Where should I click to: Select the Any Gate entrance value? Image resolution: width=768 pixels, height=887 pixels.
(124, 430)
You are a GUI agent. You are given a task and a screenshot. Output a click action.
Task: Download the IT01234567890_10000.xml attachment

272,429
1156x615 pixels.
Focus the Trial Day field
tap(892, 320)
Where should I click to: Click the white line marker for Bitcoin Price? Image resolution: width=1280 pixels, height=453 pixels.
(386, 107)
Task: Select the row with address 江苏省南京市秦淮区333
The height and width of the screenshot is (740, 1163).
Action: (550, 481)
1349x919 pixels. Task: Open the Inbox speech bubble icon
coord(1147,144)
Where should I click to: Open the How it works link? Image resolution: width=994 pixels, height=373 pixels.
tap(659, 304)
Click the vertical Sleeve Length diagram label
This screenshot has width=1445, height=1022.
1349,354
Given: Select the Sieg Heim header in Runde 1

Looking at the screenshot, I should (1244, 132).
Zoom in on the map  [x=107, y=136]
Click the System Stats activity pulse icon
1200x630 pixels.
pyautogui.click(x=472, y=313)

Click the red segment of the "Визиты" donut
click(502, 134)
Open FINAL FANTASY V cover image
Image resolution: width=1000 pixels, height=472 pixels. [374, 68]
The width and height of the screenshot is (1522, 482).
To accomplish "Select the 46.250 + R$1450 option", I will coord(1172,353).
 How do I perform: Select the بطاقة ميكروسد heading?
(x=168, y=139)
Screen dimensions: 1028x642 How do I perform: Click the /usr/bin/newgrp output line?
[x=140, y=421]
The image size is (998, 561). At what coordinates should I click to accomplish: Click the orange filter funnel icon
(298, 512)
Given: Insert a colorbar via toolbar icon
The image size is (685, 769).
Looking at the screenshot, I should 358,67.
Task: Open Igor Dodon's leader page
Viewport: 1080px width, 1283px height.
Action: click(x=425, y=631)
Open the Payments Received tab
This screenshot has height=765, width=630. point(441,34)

Aim of the exercise:
Transcribe each entry exactly.

Written response:
Where should I click to: Select the Any Gate entrance value? Image resolution: width=768 pixels, height=887 pixels.
(124, 430)
You are a GUI agent. You are given a task and a screenshot. Output a click action.
Task: Download the IT01234567890_10000.xml attachment

272,429
1156x615 pixels.
Focus the Trial Day field
tap(892, 320)
Where should I click to: Click the white line marker for Bitcoin Price? Image resolution: width=1280 pixels, height=453 pixels.
(386, 107)
Task: Select the row with address 江苏省南京市秦淮区333
The height and width of the screenshot is (740, 1163).
Action: (550, 481)
1349x919 pixels. Task: Open the Inbox speech bubble icon
coord(1147,144)
Where should I click to: Open the How it works link? Image resolution: width=994 pixels, height=373 pixels.
tap(659, 304)
Click the vertical Sleeve Length diagram label
This screenshot has width=1445, height=1022.
1349,354
Given: Select the Sieg Heim header in Runde 1

Looking at the screenshot, I should (1244, 132).
Zoom in on the map  [x=107, y=136]
Click the System Stats activity pulse icon
1200x630 pixels.
pyautogui.click(x=472, y=313)

Click the red segment of the "Визиты" donut
click(502, 134)
Open FINAL FANTASY V cover image
Image resolution: width=1000 pixels, height=472 pixels. [374, 68]
The width and height of the screenshot is (1522, 482).
To accomplish "Select the 46.250 + R$1450 option", I will coord(1172,353).
 How do I perform: Select the بطاقة ميكروسد heading?
(x=168, y=139)
Screen dimensions: 1028x642 How do I perform: Click the /usr/bin/newgrp output line?
[x=140, y=421]
The image size is (998, 561). At what coordinates should I click to accomplish: Click the orange filter funnel icon
(298, 512)
Given: Insert a colorbar via toolbar icon
The image size is (685, 769).
Looking at the screenshot, I should 358,67.
Task: Open Igor Dodon's leader page
Viewport: 1080px width, 1283px height.
Action: click(x=425, y=631)
Open the Payments Received tab
This screenshot has height=765, width=630. point(441,34)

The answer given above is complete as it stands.